▶ DOCUMENT SEGMENT
Sylvie plans to quit after the bottle is empty, but then justifies getting a refill by saying she’ll stop once Teddy’s dreaded bar mitzvah is over. Alas, when the refill runs out, she finds truly selfish and deplorable ways to get more. “The day before had been a bottom, although Sylvie realized with a fair amount of shame that every time she reached her supposed bottom, she allowed herself even a few more thousand feet to fall.” Sylvie’s unlikability as a character is high, but sympathy for the cause of her pain keeps it from going off the charts.
While the novel demonstrates the ways drugs can irreversibly damage a life, it reads less like a D.A.R.E campaign than a cautionary tale against carrying the burden of tragedy alone. Sylvie’s unexplored psychological wreckage led to the drug abuse, a self-destruction that had been a long time coming, “because wishing that things had turned out differently never went away. Even with these pills, that wishing never went away, as evidenced by the fact that here she was, in a 4-year-old girl’s bedroom, clutching a stuffed ostrich and sobbing.”
As Teddy takes in the world around him, he considers the possibilities of different story arcs. The momentum in his own story builds when he runs away to Cumberland Island, the place where his childhood really ended, long before his impending bar mitzvah is set to mark his foray into manhood. As the tension between Sylvie and Paul reaches a breaking point, Teddy and his girlfriend Krystal assume parental roles with a level of maturity that surpasses their ages. It’s unclear if Teddy would categorize the ending as “happy,” the way he prefers movies, but the secrets that are forced to light offer potential for his family to finally start healing.
In the acknowledgments, Fishman states that between the start of writing “Invisible as Air” and the final stages of copyediting, both her husband and her father died. The mother of two sons credits her support system for being able to finish the book. Persisting through unimaginable grief, Fishman has succeeded in publishing a deeply substantive novel that, despite being filled with heartbreaking moments, manages to impart with the reader a sense of connection and resilience. Her writing creeps up on you, like a crescent moon that seems to mysteriously switch sides in the night sky during a drive down a winding highway — taunting, unsettling, beautiful.

▶ DATASET CONTENT
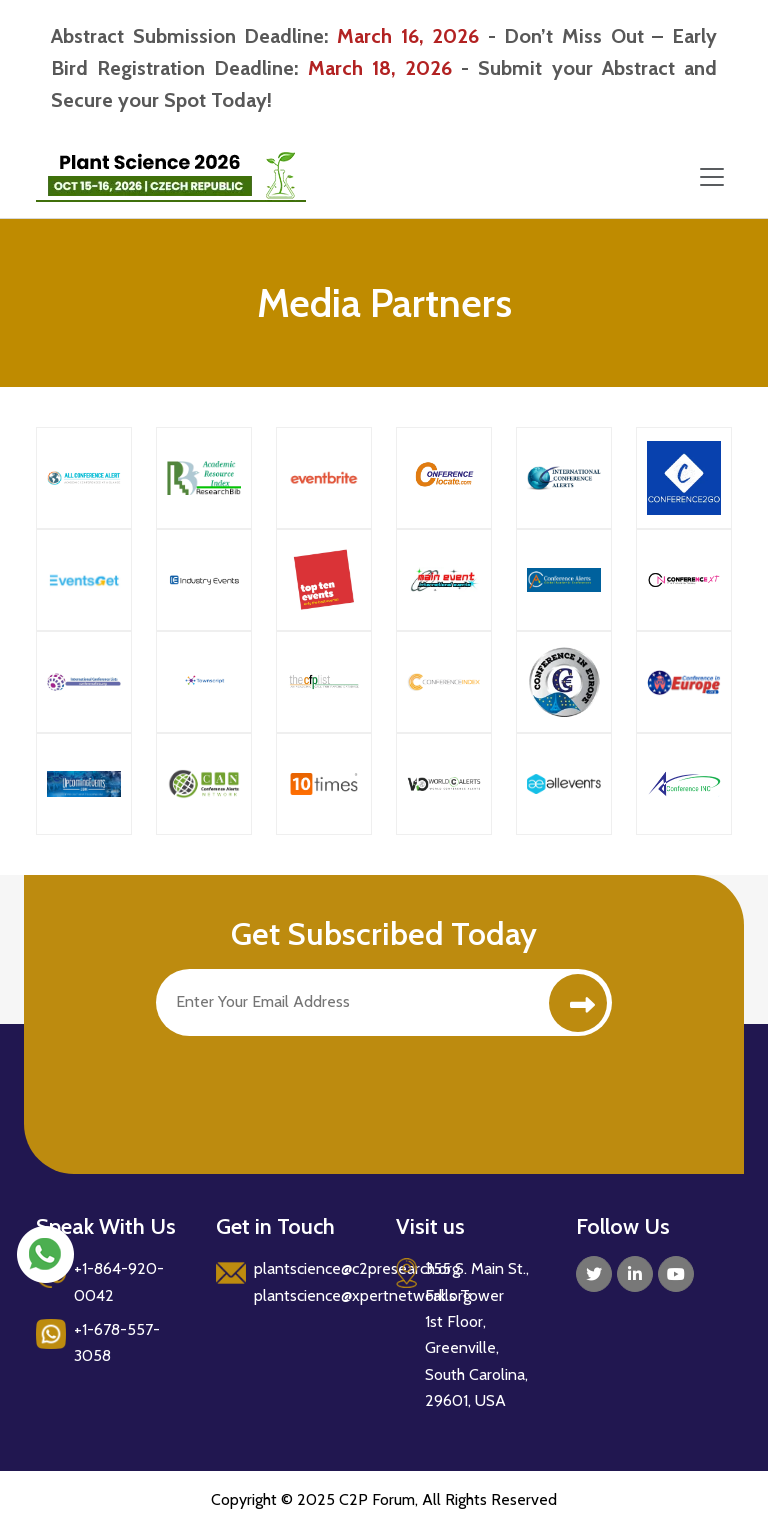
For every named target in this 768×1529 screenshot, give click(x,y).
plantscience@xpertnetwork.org (362, 1295)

▶ REQUIRED WORK
(a) For each statement below, say whether the book review supports it, answering yes or no and quoting the words of the review that decide it. (i) Teddy runs away to Cumberland Island. (ii) Fishman's husband and father both died before she began writing the novel. (iii) The reviewer finds that the novel reads mainly like a D.A.R.E campaign.
(b) Transcribe the book review from "Sylvie plans to" to "off the charts.".

▶ SOLUTIONS IN ORDER
(a)
(i) Yes: "he runs away to Cumberland Island"
(ii) No: "between the start of writing “Invisible as Air” and the final stages of copyediting, both her husband and her father died"
(iii) No: "it reads less like a D.A.R.E campaign than a cautionary tale against carrying the burden of tragedy alone"

(b)
Sylvie plans to quit after the bottle is empty, but then justifies getting a refill by saying she’ll stop once Teddy’s dreaded bar mitzvah is over. Alas, when the refill runs out, she finds truly selfish and deplorable ways to get more. “The day before had been a bottom, although Sylvie realized with a fair amount of shame that every time she reached her supposed bottom, she allowed herself even a few more thousand feet to fall.” Sylvie’s unlikability as a character is high, but sympathy for the cause of her pain keeps it from going off the charts.